Não nos iludamos, porém, que a História seja neutra, ela trará a voz dos vencedores, dos poderosos, daqueles que dominam uma narrativa num determinado tempo histórico. Desse modo, com base em novos achados, ela pode ser revista, desde que essa revisão traga comprovação.

Não sou historiadora de profissão, na verdade, sou formada em Letras e um dos primeiros artefatos de trabalho como professora de Literatura foi a “Carta” escrita por Pero Vaz de Caminha, em 01 de maio de 1500, tratando do achamento do Brasil por parte dos portugueses. Costumava brincar com os meus alunos do ensino médio, que os portugueses deixaram a Europa em 09 de março, portanto, inverno, viajaram 44 dias, sob sol, chuva, vento, maresia e chegaram à Bahia em 22 de abril. Se o vento estivesse favorável, não foram os portugueses que chegaram ao Brasil, mas os indígenas que pressentiram algo fétido no ar. Uma lástima para todos nós que não tenhamos o registro dos nossos indígenas sobre aqueles homens que aqui aportaram. No México, pelas roupas e pelas barbas, os nativos acharam que eram deuses (como se sabe, se eram deuses, eles eram deuses muito maus).

Conforme as minhas pesquisas, a origem do nome do município de São Sepé estaria associada ao corregedor da estância de São Xavier, sob jurisdição de São Miguel, nos Sete Povos das Missões. Trata-se do índio guerreiro Sepé Tiaraju, que tombou, na luta por sua terra e sua gente, na batalha de Caiboaté, território de São Gabriel, em 1756. Em vida, porém, recorreu boa parte do Rio Grande em combate por seus ideais, como Santa Tecla, Rio Pardo, Passo do Jacuí. Sepé Tiaraju teria se tornado, após a sua morte, um símbolo de devoção popular, daí a denominação São Sepé. De qualquer forma, entende-se que se trata de uma história que tem vertente popular, sem registros históricos que a confirmem.

Do ponto de vista histórico, há registros que São Sepé teria sua origem numa estância missioneira já existente nessa região, chamada San Sepe.
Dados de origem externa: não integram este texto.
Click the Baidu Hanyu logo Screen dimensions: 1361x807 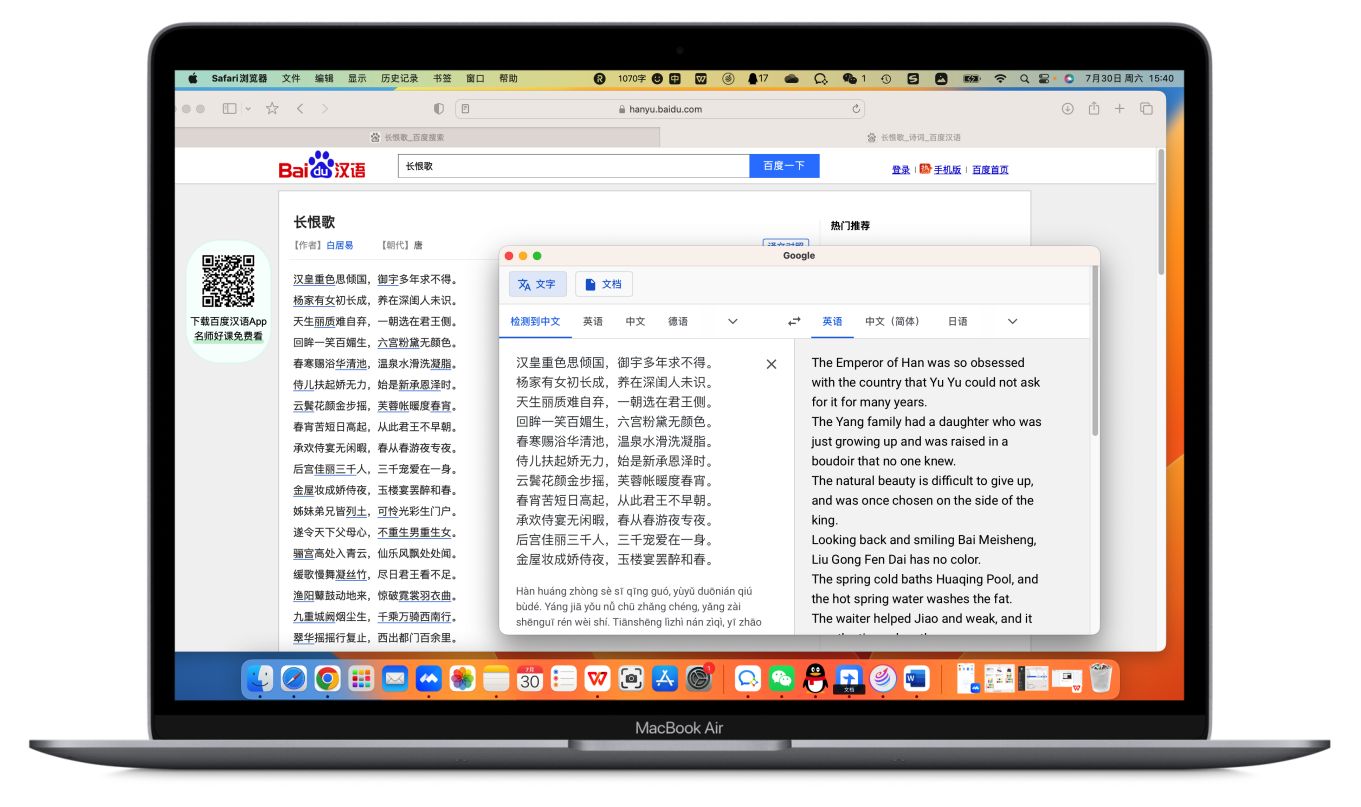click(324, 165)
Por outro lado, antes mesmo da existência da região do atual município de São Sepé, já existiria, nas barrancas do Uruguai, um topônimo chamado San Sepe.
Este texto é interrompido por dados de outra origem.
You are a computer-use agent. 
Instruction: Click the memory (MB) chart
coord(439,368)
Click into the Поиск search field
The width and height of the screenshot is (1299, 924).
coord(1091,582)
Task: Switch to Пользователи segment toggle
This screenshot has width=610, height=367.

Outra abordagem histórica é pautada no fato que Sepé Tiaraju esteve em nossa região e nada impediria que, em razão da sua bravura, sua astúcia, tenha encontrado indivíduos dispostos a prestar-lhe homenagem. De maneira confirmada, Sepé Tiaraju esteve no encontro dos índios guaranis com tropas portuguesas comandadas por Gomes Freire no Passo do Jacuí, em 1754, no atual território de Restinga Seca, e foi morto em Caiboaté, São Gabriel.

Numa narrativa em se mesclam lenda e verdade, acredita-se que o corpo do índio Sepé teria sido enterrado às margens de um rio, que receberia, tempos depois, o nome de Arroio São Sepé, ou ainda em uma gruta no atual município, fazendo-se crer que seria a Gruta do Marco, permitindo à crença popular acrescentar que a Pulquéria teria sido uma índia apaixonada por um guerreiro indígena envolvido em lutas, que nunca mais voltou. As suas lágrimas representariam a dor da saudade – vertidas nas corredeiras e quedas d’água que lhe prestam homenagem.

Para conceder um pouco mais de credibilidade aos meus estudos, trago os escritos de Felipe Rios Pereira, para quem, em mapa do século 18, existe o registro do Rio São Rafael, mas que: “Em algum momento, nesta década de 1770, o rio passaria a se chamar Rio São Sepé.”

Se vocês me permitirem, outro dia, eu conto um pouco sobre Restinga Seca, minha terra natal e minhas pesquisas a respeito de sua origem.